L’indicazione arriva dall’edizione 2021 del Report Global State of Ransomware di Fortinet: gli attacchi ransomware destano oggi maggiori preoccupazioni per le aziende intervistate rispetto ad altre minacce cyber.

Dall’indagine, condotta nell’agosto scorso su circa 500 aziende di tutto il mondo, è emerso che la maggior parte delle imprese risultano preparate per affrontare attacchi ransomware, grazie a un’adeguata formazione dei dipendenti, piani strategici di valutazione del rischio e assicurazioni. Ciononostante, si registra un chiaro divario rispetto a quelle che molte aziende considerano soluzioni tecnologiche essenziali per la protezione e la tecnologia da implementare per garantire protezione contro i tentativi più comunemente segnalati per accedere alle loro reti.



"Il recente report FortiGuard Labs Global Threat Landscape ha evidenziato un aumento di attacchi ransomware del 1070% rispetto all'anno precedente. Non sorprende che adeguarsi all'evoluzione del panorama delle minacce venga considerato come una delle principali sfide per affrontare attacchi ransomware. Come è emerso dalla nostra indagine, adottare soluzioni tecnologiche come la segmentazione, SD-WAN, ZTNA, così come SEG e EDR, offre un'enorme opportunità per prevenire tentativi di accesso più comunemente riportati dagli intervistati. L’aumento degli attacchi dimostra come le aziende abbiano bisogno di garantire risposte sicure contro le più recenti tecniche di attacco ransomware su reti, endpoint e cloud. La buona notizia è che le aziende riconoscono il valore di un approccio di piattaforma per tutelarsi contro il ransomware", sottolinea John Maddison, EVP of Products e CMO di Fortinet.  

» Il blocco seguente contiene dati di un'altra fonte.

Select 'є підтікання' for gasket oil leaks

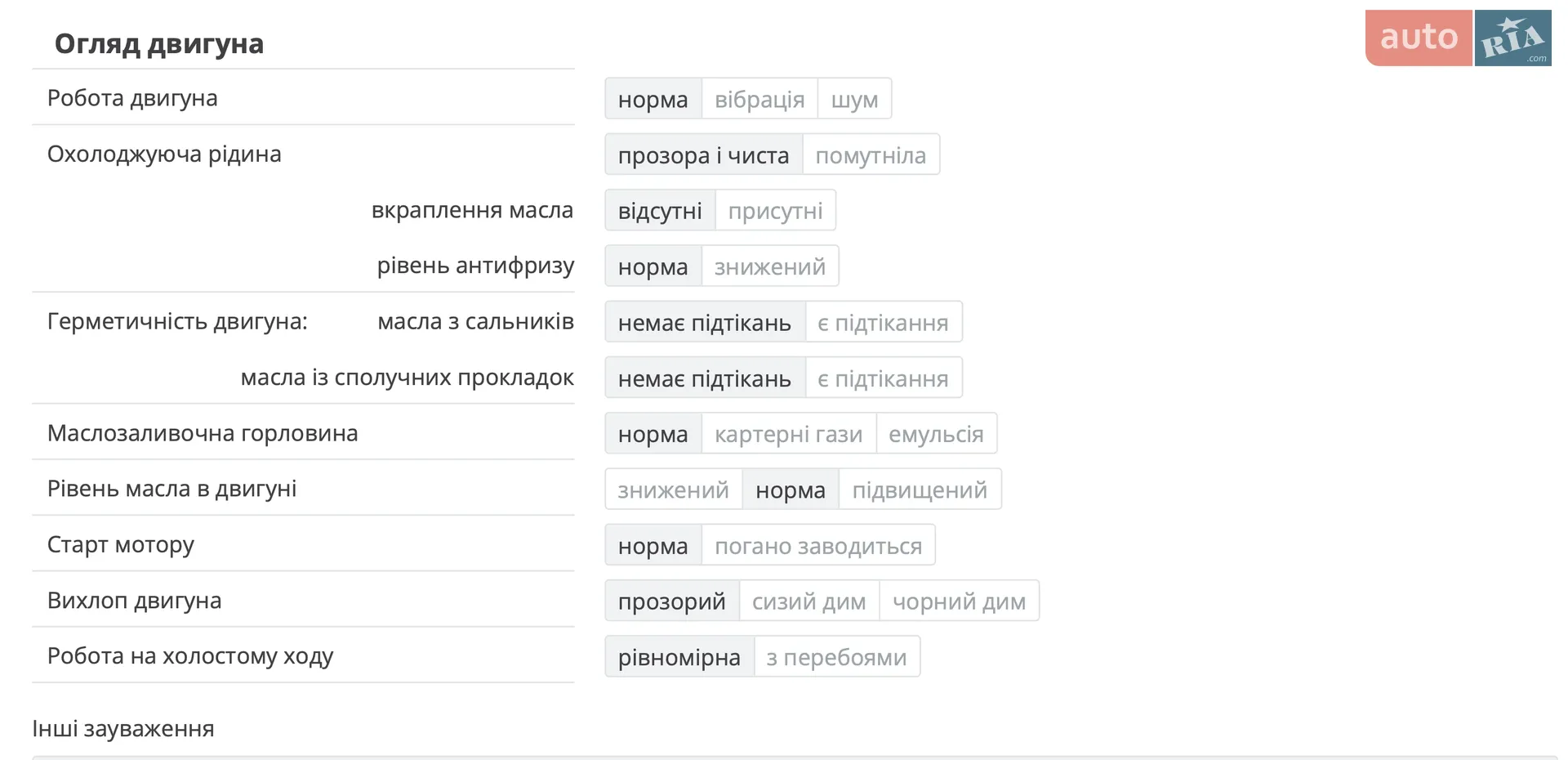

Sulla base di quelle che sono considerate tecnologie essenziali, le aziende risultano più preoccupate per i lavoratori e i dispositivi remoti, con Secure Web Gateway, VPN e Network Access Control tra le prime scelte. Tuttavia, a destare maggiori preoccupazioni è la scarsa importanza attribuita alla segmentazione (31%), una soluzione tecnologica critica che impedisce agli intrusi di muoversi attraverso la rete per accedere a dati e IP critici. Allo stesso modo, anche soluzioni UEBA e sandboxing che giocano un ruolo fondamentale nell'identificazione dei tentativi di intrusione e dei nuovi ceppi di malware, non si posizionano tra le principali tecnologie essenziali da adottare. 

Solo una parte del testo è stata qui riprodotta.